First, the absence of even modest market pressure in most regions means schools have little reason to scrimp and save, and thus little motivation to identify the dramatic innovations that accompany serious cost saving efforts. Take, for instance, the issue of differentiated pay. This type of reform can involve paying teachers more to teach in a hard-to-staff school or subject, or paying highly effective teachers a bonus in reward for student success on a standardized test or other measure of progress. Many principals are resistant to implementing such reforms in their schools, however. In North Carolina, lawmakers are currently considering a bill to hide teacher salaries from the public record to prevent "envy and jealousy" among teachers and thus make it easier for principals to establish differentiated pay programs. If the bill passes, it will be interesting to watch if principals in more competitive schooling environments are more likely to take advantage of this policy change to experiment with new approaches to compensation and if those in less competitive environments shy away from the disruption it might cause.

Second, public school districts can serve as gatekeepers. Although numerous community groups might be open to collaborating with a school district to provide summer camps, send kids home with meals for the weekend, purchase school supplies, or organize homework clubs, it's often one or two individuals in a school district who make the approval decisions about which proposals are brought before the school board for consideration. If that person is resistant to partnering with faith-based groups, non-traditional actors or entrepreneurs, or has other unique screening criteria, potential partners risk being rejected at first glance.

The third constraint is size. Big school districts often serve large, diverse communities so they must avoid uncertainty and ambiguity by creating regulations that formalize protocols and procedures. Such regulations are implemented with the best of intentions but restrict autonomy to ensure uniformity. The problem, of course, is that autonomous experimentation is a prerequisite for innovation.

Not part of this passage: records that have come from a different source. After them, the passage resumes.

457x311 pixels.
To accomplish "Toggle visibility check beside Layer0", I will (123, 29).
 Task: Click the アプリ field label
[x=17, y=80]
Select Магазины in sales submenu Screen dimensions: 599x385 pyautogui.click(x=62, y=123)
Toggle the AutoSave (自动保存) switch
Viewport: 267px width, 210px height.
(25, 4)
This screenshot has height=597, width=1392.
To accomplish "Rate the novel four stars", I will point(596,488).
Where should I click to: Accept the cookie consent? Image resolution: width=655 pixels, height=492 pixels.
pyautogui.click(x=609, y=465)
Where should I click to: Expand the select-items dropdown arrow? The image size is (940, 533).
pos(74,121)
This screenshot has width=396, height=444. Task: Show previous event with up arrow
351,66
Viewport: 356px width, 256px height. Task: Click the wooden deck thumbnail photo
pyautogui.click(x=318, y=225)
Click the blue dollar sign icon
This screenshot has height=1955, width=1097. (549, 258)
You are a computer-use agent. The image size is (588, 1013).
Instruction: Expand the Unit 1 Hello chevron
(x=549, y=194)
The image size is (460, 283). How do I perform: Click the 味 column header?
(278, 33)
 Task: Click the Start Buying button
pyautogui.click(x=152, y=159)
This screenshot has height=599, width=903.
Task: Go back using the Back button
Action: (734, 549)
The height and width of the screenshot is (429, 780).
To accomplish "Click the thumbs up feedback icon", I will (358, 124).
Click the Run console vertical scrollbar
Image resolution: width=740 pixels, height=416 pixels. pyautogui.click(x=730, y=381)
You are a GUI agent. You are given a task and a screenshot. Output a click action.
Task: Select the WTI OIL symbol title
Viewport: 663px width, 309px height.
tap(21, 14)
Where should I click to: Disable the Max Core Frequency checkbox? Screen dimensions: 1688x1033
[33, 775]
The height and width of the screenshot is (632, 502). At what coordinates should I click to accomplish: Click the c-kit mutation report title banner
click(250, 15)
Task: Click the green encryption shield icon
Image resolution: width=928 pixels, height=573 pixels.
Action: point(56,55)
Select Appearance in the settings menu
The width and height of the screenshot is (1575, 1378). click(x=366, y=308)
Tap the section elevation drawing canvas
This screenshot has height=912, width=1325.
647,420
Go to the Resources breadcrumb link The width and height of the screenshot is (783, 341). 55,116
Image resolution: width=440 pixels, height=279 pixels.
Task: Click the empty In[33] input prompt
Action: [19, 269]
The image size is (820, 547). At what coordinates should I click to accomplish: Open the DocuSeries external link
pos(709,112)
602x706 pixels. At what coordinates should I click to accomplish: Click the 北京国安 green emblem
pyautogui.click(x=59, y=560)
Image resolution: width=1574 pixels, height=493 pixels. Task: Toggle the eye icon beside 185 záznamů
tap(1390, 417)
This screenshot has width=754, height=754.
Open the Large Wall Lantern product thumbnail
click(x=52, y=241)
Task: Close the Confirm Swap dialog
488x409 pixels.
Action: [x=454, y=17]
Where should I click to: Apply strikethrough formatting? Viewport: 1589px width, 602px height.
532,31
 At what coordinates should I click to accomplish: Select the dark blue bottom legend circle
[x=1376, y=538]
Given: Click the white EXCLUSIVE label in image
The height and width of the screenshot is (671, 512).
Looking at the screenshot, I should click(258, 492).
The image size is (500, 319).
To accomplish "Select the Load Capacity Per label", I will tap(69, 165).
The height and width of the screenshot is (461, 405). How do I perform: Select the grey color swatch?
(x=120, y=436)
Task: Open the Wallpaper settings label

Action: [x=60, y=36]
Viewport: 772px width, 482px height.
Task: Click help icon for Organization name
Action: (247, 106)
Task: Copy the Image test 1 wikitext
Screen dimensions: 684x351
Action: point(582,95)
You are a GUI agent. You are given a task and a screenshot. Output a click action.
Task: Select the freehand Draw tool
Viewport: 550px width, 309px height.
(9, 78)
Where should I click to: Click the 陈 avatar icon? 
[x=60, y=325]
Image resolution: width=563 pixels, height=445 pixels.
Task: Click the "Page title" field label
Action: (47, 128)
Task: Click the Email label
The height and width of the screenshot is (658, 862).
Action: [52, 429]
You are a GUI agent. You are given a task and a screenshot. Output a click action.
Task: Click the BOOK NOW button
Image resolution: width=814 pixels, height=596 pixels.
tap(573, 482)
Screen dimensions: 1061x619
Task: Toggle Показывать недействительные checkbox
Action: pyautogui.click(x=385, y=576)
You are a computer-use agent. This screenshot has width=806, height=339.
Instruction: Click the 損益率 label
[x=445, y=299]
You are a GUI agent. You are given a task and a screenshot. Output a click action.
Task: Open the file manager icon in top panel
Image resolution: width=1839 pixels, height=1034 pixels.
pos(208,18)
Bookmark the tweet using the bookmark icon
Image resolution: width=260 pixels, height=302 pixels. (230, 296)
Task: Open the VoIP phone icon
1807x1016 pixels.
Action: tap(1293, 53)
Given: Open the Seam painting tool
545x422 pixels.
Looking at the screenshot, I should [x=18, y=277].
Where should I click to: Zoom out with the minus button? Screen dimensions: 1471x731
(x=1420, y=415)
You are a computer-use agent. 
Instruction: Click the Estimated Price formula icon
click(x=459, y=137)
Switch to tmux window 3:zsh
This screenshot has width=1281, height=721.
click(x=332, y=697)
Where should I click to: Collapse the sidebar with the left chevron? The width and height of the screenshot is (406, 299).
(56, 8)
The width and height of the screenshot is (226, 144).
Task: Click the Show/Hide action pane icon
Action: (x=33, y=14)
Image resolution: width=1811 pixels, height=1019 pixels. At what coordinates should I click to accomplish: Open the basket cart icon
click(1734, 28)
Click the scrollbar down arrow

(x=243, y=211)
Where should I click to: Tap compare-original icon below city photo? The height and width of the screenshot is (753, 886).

The fourth and most significant constraint is how we currently fund education. The most common funding formulas have no provision by which funds could be broken up and distributed among multiple providers in a piecemeal fashion. This means there's no provision by which we could allocate a portion of the funding that's earmarked for an individual child's education for community providers who could offer valuable supplementary services.

So, why does education seem immune, or at least resistant, to dramatic innovation? Modest improvements in today's public school system are the result of too little competitive pressure, gatekeeping behaviors that restrict community partnerships, a dense thicket of well-intended regulations with unintended consequences, and approaches to funding that restrict the distribution of funds among multiple providers.